San Diego-based MabVax Therapeutics Inc., a privately held cancer immunotherapy company, and Telik Inc., a publicly traded clinical-stage oncology drug development company, have finalized their merger.
MabVax merged with the wholly owned subsidiary of Palo Alto-based Telik (Nasdaq: TELK) in an all-stock transaction and in turn became a wholly owned subsidiary of Telik, according to the companies.
The merger, initially announced May 12, became effective July 8.
According to Telik, its stockholders on July 7 approved the issuance of the shares of common stock, preferred stock and warrants in the merger to the stockholders and warrant holders of MabVax. In all, nearly 9.35 million shares of common stock, more than 2.76 million shares of Series A-1 preferred stock and warrants to acquire more than 16.44 million shares of common stock of Telik are to be issued. As a result, Telik has roughly 13.93 million shares of common stock, 2.76 million shares of Series A-1 preferred stock, 1.25 million shares of Series B preferred stock and warrants to acquire 17.07 million shares of common stock outstanding.
Also as a result of the merger, J. David Hansen, formerly president and CEO of MabVax, became president, CEO and chairman of the board of Telik. Michael Wick, who was president and CEO of Telik, remains on the board, according to the companies.
According to the companies, due to Telik’s failure to obtain stockholders’ approval for a 5-to-1 reverse stock split described in Telik’s proxy statement, the new combined company will not immediately be able to fully comply with Nasdaq’s terms for listing on that exchange. The company anticipates that the NASDAQ Listing Qualifications Panel will issue a determination to suspend trading the company’s stock on The NASDAQ Capital Market in the near term.

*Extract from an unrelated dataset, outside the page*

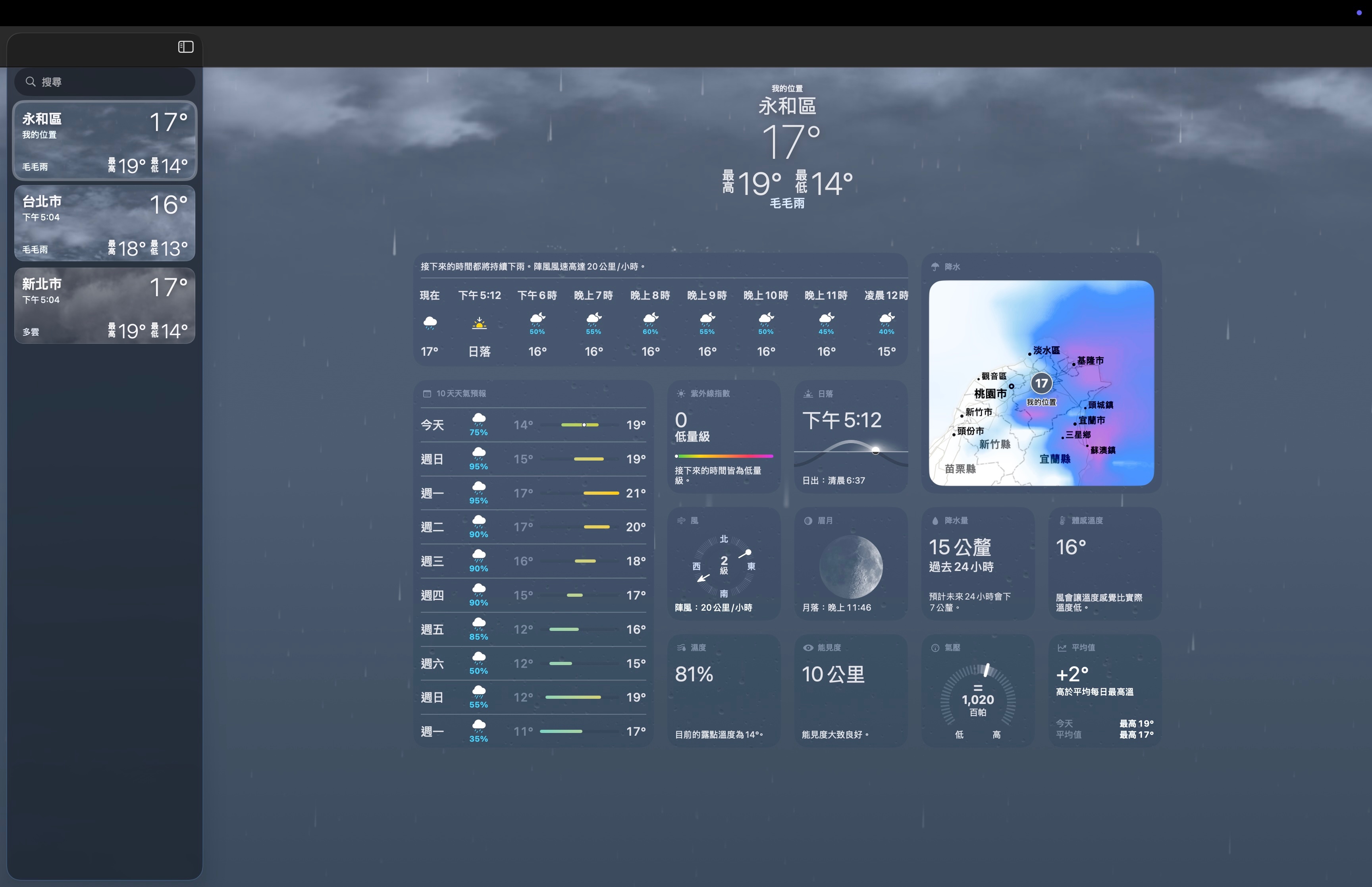Select the 永和區 location card

pos(105,141)
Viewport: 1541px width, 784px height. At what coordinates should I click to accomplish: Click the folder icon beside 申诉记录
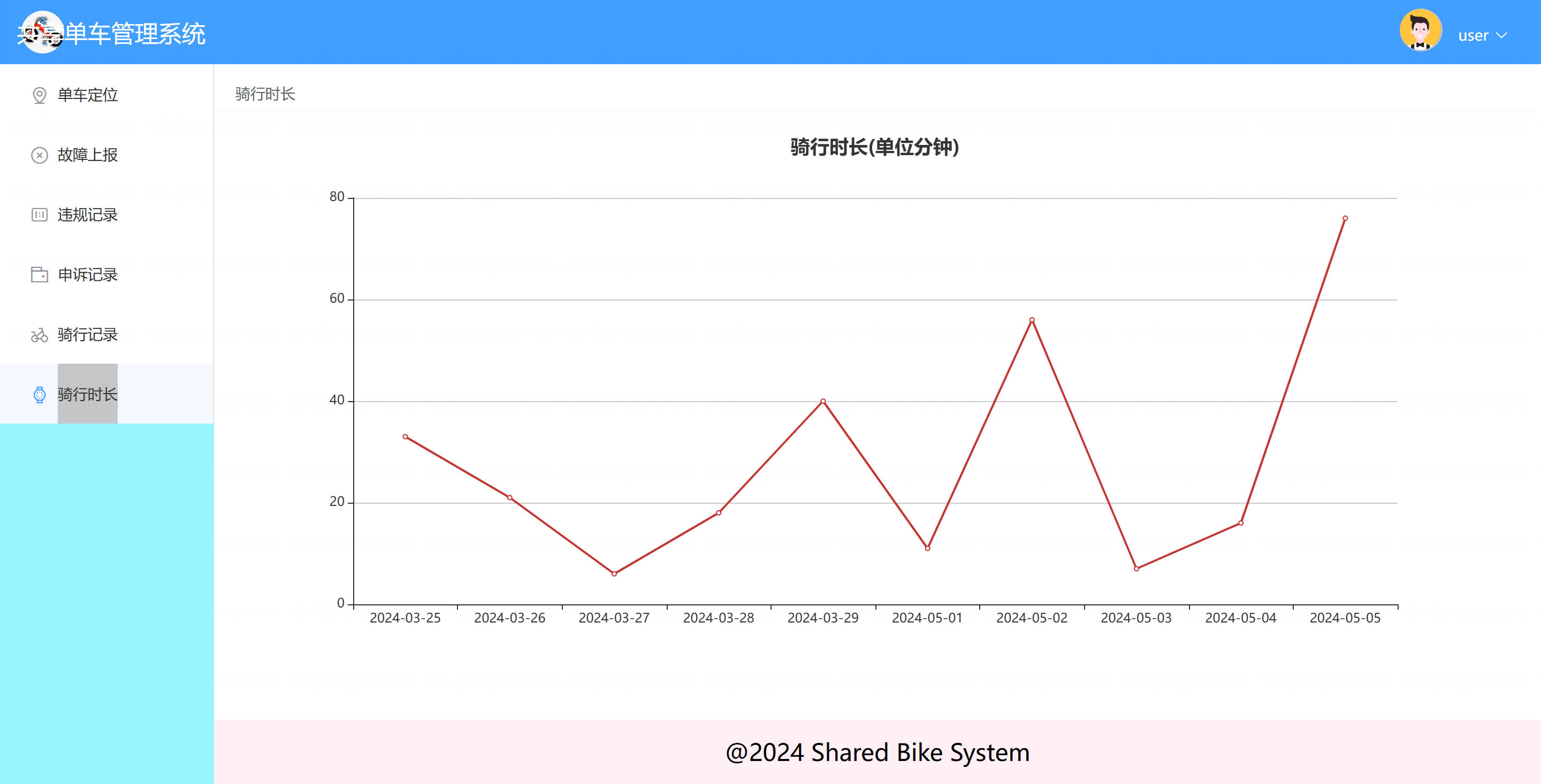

If that happens, the company expects its common stock to trade on the Nasdaq OTCQX market pending an appeal.
“Through this transaction, MabVax has been able to achieve our primary objective of becoming a publically traded company,” Hansen said. “While we were not able to immediately achieve all of our objectives in the merger, we believe we have a plan in place to allow us to resolve the remaining listing issues with Nasdaq in the near term.”
Prior to the close of the merger, MabVax said it closed a $3 million common stock financing.
According to MabVax, investors paid $2.59 per share of MabVax common stock and will receive roughly 2.23 shares of Telik common stock for each share of MabVax common stock following consummation of the merger. H.C. Wainwright & Co., LLC, Palladium Capital Advisors LLC and Dawson James Securities assisted as placement agents in the transaction.
On July 7, investors in the Series C preferred stock financing that closed in February exercised warrants to buy additional shares of MabVax Series C preferred stock. Total proceeds from the exercise of the C-1 warrants were $1.5 million.